Task statement
Every record shown below should be duplicated exactly.

Data
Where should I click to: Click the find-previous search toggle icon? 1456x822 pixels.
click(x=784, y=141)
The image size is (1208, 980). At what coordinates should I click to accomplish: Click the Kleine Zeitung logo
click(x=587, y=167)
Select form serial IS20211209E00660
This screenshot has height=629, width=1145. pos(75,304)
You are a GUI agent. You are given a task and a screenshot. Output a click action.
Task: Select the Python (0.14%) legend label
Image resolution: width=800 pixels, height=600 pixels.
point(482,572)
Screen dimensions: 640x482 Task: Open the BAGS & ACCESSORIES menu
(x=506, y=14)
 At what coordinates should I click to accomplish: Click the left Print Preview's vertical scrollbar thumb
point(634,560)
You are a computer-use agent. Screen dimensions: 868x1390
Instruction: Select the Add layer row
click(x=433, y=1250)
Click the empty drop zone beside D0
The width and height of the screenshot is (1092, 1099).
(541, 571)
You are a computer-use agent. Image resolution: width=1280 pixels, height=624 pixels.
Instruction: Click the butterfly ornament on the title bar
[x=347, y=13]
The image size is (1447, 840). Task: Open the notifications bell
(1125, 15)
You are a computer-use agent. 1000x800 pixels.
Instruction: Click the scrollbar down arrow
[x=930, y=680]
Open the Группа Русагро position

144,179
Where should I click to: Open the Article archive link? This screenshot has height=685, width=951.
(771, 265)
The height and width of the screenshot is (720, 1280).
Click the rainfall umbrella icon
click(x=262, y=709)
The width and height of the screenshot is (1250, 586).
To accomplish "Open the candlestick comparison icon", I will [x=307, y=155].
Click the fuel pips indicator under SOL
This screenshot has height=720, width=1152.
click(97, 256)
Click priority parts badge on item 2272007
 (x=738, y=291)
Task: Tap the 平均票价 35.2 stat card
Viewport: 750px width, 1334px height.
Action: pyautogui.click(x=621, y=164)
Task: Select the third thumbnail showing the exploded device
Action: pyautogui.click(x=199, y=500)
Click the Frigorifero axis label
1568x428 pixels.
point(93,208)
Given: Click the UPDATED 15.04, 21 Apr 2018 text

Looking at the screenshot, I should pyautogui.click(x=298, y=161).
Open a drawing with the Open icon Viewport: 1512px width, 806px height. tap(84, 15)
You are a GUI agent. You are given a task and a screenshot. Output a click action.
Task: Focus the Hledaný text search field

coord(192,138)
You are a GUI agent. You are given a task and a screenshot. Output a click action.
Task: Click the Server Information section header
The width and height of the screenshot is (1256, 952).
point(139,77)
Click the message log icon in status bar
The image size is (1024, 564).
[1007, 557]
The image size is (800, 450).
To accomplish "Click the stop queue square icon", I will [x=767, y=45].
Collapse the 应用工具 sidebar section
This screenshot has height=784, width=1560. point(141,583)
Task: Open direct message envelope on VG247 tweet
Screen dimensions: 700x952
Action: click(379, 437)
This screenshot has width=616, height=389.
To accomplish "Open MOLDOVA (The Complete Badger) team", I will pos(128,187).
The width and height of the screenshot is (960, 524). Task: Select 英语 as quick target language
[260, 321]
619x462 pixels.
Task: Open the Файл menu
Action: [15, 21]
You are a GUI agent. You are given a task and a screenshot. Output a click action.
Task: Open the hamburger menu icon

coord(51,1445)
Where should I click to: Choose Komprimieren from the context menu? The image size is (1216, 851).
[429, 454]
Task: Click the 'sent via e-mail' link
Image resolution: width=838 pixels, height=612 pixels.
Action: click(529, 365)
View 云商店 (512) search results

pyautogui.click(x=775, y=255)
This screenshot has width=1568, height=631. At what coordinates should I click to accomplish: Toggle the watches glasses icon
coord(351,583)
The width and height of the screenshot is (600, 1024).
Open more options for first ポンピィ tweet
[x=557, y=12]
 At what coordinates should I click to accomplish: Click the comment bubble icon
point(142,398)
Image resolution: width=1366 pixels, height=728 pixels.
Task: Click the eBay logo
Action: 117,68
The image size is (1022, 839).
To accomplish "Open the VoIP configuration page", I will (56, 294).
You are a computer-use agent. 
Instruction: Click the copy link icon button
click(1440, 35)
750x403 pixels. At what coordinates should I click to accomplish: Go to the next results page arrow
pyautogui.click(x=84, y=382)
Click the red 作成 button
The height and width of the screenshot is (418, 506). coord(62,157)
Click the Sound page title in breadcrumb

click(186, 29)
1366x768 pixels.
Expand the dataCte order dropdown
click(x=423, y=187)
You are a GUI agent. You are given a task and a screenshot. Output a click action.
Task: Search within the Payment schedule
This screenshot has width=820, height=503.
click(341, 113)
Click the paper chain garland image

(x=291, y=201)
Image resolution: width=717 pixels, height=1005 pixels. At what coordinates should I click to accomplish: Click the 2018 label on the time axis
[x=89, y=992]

Answer below
Where should I click to: Click the find-previous search toggle icon? 1456x822 pixels.
click(x=784, y=141)
The image size is (1208, 980). At what coordinates should I click to accomplish: Click the Kleine Zeitung logo
click(x=587, y=167)
Select form serial IS20211209E00660
This screenshot has height=629, width=1145. pos(75,304)
You are a GUI agent. You are given a task and a screenshot. Output a click action.
Task: Select the Python (0.14%) legend label
Image resolution: width=800 pixels, height=600 pixels.
point(482,572)
Screen dimensions: 640x482 Task: Open the BAGS & ACCESSORIES menu
(x=506, y=14)
 At what coordinates should I click to accomplish: Click the left Print Preview's vertical scrollbar thumb
point(634,560)
You are a computer-use agent. Screen dimensions: 868x1390
Instruction: Select the Add layer row
click(x=433, y=1250)
Click the empty drop zone beside D0
The width and height of the screenshot is (1092, 1099).
(541, 571)
You are a computer-use agent. Image resolution: width=1280 pixels, height=624 pixels.
Instruction: Click the butterfly ornament on the title bar
[x=347, y=13]
The image size is (1447, 840). Task: Open the notifications bell
(1125, 15)
You are a computer-use agent. 1000x800 pixels.
Instruction: Click the scrollbar down arrow
[x=930, y=680]
Open the Группа Русагро position

144,179
Where should I click to: Open the Article archive link? This screenshot has height=685, width=951.
(771, 265)
The height and width of the screenshot is (720, 1280).
Click the rainfall umbrella icon
click(x=262, y=709)
The width and height of the screenshot is (1250, 586).
To accomplish "Open the candlestick comparison icon", I will [x=307, y=155].
Click the fuel pips indicator under SOL
This screenshot has height=720, width=1152.
click(97, 256)
Click priority parts badge on item 2272007
 (x=738, y=291)
Task: Tap the 平均票价 35.2 stat card
Viewport: 750px width, 1334px height.
Action: pyautogui.click(x=621, y=164)
Task: Select the third thumbnail showing the exploded device
Action: pyautogui.click(x=199, y=500)
Click the Frigorifero axis label
1568x428 pixels.
point(93,208)
Given: Click the UPDATED 15.04, 21 Apr 2018 text

Looking at the screenshot, I should pyautogui.click(x=298, y=161).
Open a drawing with the Open icon Viewport: 1512px width, 806px height. tap(84, 15)
You are a GUI agent. You are given a task and a screenshot. Output a click action.
Task: Focus the Hledaný text search field

coord(192,138)
You are a GUI agent. You are given a task and a screenshot. Output a click action.
Task: Click the Server Information section header
The width and height of the screenshot is (1256, 952).
point(139,77)
Click the message log icon in status bar
The image size is (1024, 564).
[1007, 557]
The image size is (800, 450).
To accomplish "Click the stop queue square icon", I will [x=767, y=45].
Collapse the 应用工具 sidebar section
This screenshot has height=784, width=1560. point(141,583)
Task: Open direct message envelope on VG247 tweet
Screen dimensions: 700x952
Action: click(379, 437)
This screenshot has width=616, height=389.
To accomplish "Open MOLDOVA (The Complete Badger) team", I will pos(128,187).
The width and height of the screenshot is (960, 524). Task: Select 英语 as quick target language
[260, 321]
619x462 pixels.
Task: Open the Файл menu
Action: [15, 21]
You are a GUI agent. You are given a task and a screenshot. Output a click action.
Task: Open the hamburger menu icon

coord(51,1445)
Where should I click to: Choose Komprimieren from the context menu? The image size is (1216, 851).
[429, 454]
Task: Click the 'sent via e-mail' link
Image resolution: width=838 pixels, height=612 pixels.
Action: click(529, 365)
View 云商店 (512) search results

pyautogui.click(x=775, y=255)
This screenshot has width=1568, height=631. At what coordinates should I click to accomplish: Toggle the watches glasses icon
coord(351,583)
The width and height of the screenshot is (600, 1024).
Open more options for first ポンピィ tweet
[x=557, y=12]
 At what coordinates should I click to accomplish: Click the comment bubble icon
point(142,398)
Image resolution: width=1366 pixels, height=728 pixels.
Task: Click the eBay logo
Action: 117,68
The image size is (1022, 839).
To accomplish "Open the VoIP configuration page", I will (56, 294).
You are a computer-use agent. 
Instruction: Click the copy link icon button
click(1440, 35)
750x403 pixels. At what coordinates should I click to accomplish: Go to the next results page arrow
pyautogui.click(x=84, y=382)
Click the red 作成 button
The height and width of the screenshot is (418, 506). coord(62,157)
Click the Sound page title in breadcrumb

click(186, 29)
1366x768 pixels.
Expand the dataCte order dropdown
click(x=423, y=187)
You are a GUI agent. You are given a task and a screenshot. Output a click action.
Task: Search within the Payment schedule
This screenshot has width=820, height=503.
click(341, 113)
Click the paper chain garland image

(x=291, y=201)
Image resolution: width=717 pixels, height=1005 pixels. At what coordinates should I click to accomplish: Click the 2018 label on the time axis
[x=89, y=992]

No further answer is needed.